Brussels – A life for the Cagliari Calcio football team; he was not from Cagliari but became part of the city; he was a star wearing the red-blue jersey and the blue one of the national team for which he still holds the record as the all-time leading scorer. The image of a land, Sardinia, capable of rewriting logic and rankings, an icon of Italian football that has gone down in history for winning the first European Championship in history also with the help of a coin and a World Cup final after an Italy-Germany 4-3 win that is soccer history books and forever imprinted in the memory and culture of an entire country. Gigi Riva: Italian champion with Cagliari and Europe champion with Italy; a superb champion who does not need introductions. He got everyone to agree because of his undisputed and unquestionable talents and his ability not to give in to the temptation of easy money and easy careers. He was a symbol, an idol, an example, and an inspiration, even for sports choices. Like Alberto, among the promoters of the Cagliari Club Bruxelles. Like Riva, Alberto was born in Lombardy, and like Riva, Alberto also declares undying love for Cagliari.
The dismay and disbelief at the passing of ‘the Thunderbolt’ (Riva’s nickname) takes time to metabolize. As a courtesy, Alberto entrusts Eunews with his personal memories of an important figure for him, so much so that he convinced fellow football fans and named the Cagliari Club Bruxelles after Gigi Riva himself.

[Text and element pointing listing]
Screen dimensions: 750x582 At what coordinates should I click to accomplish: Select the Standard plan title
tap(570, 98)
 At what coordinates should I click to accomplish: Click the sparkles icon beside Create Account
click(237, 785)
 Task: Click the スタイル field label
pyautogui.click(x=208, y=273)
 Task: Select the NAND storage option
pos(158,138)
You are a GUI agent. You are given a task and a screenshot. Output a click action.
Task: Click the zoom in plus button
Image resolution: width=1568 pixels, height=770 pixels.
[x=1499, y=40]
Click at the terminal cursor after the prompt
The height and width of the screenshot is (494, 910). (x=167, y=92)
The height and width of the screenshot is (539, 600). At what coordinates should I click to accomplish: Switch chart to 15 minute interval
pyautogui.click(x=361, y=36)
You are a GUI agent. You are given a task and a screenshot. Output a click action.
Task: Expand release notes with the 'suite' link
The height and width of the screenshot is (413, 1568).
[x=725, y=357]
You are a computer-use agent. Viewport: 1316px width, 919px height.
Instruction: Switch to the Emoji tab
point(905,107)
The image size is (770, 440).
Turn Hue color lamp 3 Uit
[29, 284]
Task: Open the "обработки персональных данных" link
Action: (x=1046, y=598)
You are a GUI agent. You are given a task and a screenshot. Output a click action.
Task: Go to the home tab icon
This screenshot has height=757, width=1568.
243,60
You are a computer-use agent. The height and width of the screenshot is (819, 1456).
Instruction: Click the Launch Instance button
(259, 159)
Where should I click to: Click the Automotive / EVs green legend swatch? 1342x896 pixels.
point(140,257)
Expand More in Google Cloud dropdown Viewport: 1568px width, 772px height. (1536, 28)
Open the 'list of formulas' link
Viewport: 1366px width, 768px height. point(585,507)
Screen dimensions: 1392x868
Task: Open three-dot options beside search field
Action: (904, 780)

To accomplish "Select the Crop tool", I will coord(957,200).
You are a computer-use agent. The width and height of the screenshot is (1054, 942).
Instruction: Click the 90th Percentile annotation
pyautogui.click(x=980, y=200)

▶ _Exercise set_:
A. Update the Gigi Riva passage by replacing "dismay" with "sorrow", and write out everything from "The dismay and" down to "Gigi Riva himself." with that change.
B. Repeat the listing word for word, everything from its start down to and including the line that contains "click(237, 785)".

▶ _Solutions to the exercise_:
A.
The sorrow and disbelief at the passing of ‘the Thunderbolt’ (Riva’s nickname) takes time to metabolize. As a courtesy, Alberto entrusts Eunews with his personal memories of an important figure for him, so much so that he convinced fellow football fans and named the Cagliari Club Bruxelles after Gigi Riva himself.

B.
Screen dimensions: 750x582 At what coordinates should I click to accomplish: Select the Standard plan title
tap(570, 98)
 At what coordinates should I click to accomplish: Click the sparkles icon beside Create Account
click(237, 785)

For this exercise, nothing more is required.